Stored data:
________________

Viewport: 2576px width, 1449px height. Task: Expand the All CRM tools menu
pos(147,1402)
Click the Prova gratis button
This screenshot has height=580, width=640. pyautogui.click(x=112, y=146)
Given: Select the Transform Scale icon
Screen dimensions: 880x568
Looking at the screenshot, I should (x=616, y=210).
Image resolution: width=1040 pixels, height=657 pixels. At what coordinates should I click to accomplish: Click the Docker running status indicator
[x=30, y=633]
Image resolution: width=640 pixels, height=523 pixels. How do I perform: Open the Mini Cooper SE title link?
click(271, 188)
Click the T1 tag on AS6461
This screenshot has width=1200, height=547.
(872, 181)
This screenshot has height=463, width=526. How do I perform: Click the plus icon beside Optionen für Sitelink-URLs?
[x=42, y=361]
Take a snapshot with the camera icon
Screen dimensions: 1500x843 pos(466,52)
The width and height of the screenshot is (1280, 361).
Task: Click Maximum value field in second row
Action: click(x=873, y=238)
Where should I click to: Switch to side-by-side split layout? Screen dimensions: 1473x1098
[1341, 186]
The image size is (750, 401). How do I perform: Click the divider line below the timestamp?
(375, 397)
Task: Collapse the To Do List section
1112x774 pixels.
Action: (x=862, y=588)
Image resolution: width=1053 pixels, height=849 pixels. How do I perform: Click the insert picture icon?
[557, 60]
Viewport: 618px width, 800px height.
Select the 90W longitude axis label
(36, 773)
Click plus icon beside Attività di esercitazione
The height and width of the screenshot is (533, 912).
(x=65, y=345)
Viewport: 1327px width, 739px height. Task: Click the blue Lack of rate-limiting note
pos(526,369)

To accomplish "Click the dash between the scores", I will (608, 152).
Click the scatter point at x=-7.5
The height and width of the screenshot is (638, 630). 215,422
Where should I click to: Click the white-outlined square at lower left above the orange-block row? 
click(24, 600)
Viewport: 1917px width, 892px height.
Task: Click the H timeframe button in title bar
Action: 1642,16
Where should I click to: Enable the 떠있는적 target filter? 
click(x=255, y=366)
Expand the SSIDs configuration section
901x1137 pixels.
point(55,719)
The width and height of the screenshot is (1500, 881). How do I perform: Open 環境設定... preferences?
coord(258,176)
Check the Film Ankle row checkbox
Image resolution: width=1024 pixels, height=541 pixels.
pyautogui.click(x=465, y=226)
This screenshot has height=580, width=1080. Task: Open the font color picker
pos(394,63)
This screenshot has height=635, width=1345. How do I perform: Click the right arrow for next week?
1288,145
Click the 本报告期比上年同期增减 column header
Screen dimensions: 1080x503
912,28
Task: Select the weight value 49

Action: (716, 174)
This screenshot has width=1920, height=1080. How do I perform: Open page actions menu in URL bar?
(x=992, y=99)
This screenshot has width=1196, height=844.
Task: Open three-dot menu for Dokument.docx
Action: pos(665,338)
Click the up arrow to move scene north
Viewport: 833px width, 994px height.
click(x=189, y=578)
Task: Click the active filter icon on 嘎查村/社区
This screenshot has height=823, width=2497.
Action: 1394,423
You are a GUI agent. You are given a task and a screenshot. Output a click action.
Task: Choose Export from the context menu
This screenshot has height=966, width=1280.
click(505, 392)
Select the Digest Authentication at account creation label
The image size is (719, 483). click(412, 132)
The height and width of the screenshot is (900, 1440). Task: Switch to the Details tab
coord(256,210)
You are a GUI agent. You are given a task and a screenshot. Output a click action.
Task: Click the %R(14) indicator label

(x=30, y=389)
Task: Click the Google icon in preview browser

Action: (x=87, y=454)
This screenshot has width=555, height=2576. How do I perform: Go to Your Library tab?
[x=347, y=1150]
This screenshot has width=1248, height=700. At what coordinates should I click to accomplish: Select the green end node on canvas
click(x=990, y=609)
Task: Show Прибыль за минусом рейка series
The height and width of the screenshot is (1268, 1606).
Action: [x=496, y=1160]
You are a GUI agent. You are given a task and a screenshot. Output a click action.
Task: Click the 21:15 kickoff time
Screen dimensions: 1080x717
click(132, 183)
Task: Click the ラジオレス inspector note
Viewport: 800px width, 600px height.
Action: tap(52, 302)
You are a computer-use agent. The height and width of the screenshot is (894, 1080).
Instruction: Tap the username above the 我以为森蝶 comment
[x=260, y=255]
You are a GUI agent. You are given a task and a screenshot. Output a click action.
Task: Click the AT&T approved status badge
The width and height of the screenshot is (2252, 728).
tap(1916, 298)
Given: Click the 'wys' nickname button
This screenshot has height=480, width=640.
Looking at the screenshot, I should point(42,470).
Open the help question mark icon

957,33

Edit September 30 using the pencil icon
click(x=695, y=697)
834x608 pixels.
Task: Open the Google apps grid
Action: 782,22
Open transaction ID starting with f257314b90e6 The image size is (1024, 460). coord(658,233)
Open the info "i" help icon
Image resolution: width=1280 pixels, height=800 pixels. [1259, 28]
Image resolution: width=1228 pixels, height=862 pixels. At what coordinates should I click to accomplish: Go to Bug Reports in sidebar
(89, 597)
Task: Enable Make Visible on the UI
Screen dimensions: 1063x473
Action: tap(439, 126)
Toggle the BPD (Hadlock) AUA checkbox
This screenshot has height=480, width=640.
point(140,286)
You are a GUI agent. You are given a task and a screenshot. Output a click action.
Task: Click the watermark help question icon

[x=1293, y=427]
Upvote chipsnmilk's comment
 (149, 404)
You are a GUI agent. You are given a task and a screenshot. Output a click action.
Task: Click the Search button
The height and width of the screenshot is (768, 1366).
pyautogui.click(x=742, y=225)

________________

(Exercise instructions)
Output the lines above between the one holding "1112x774 pixels." and the one holding "Viewport: 618px width, 800px height.", inclusive, with nothing before or after them.

(Output of the task)
1112x774 pixels.
Action: (x=862, y=588)
Image resolution: width=1053 pixels, height=849 pixels. How do I perform: Click the insert picture icon?
[557, 60]
Viewport: 618px width, 800px height.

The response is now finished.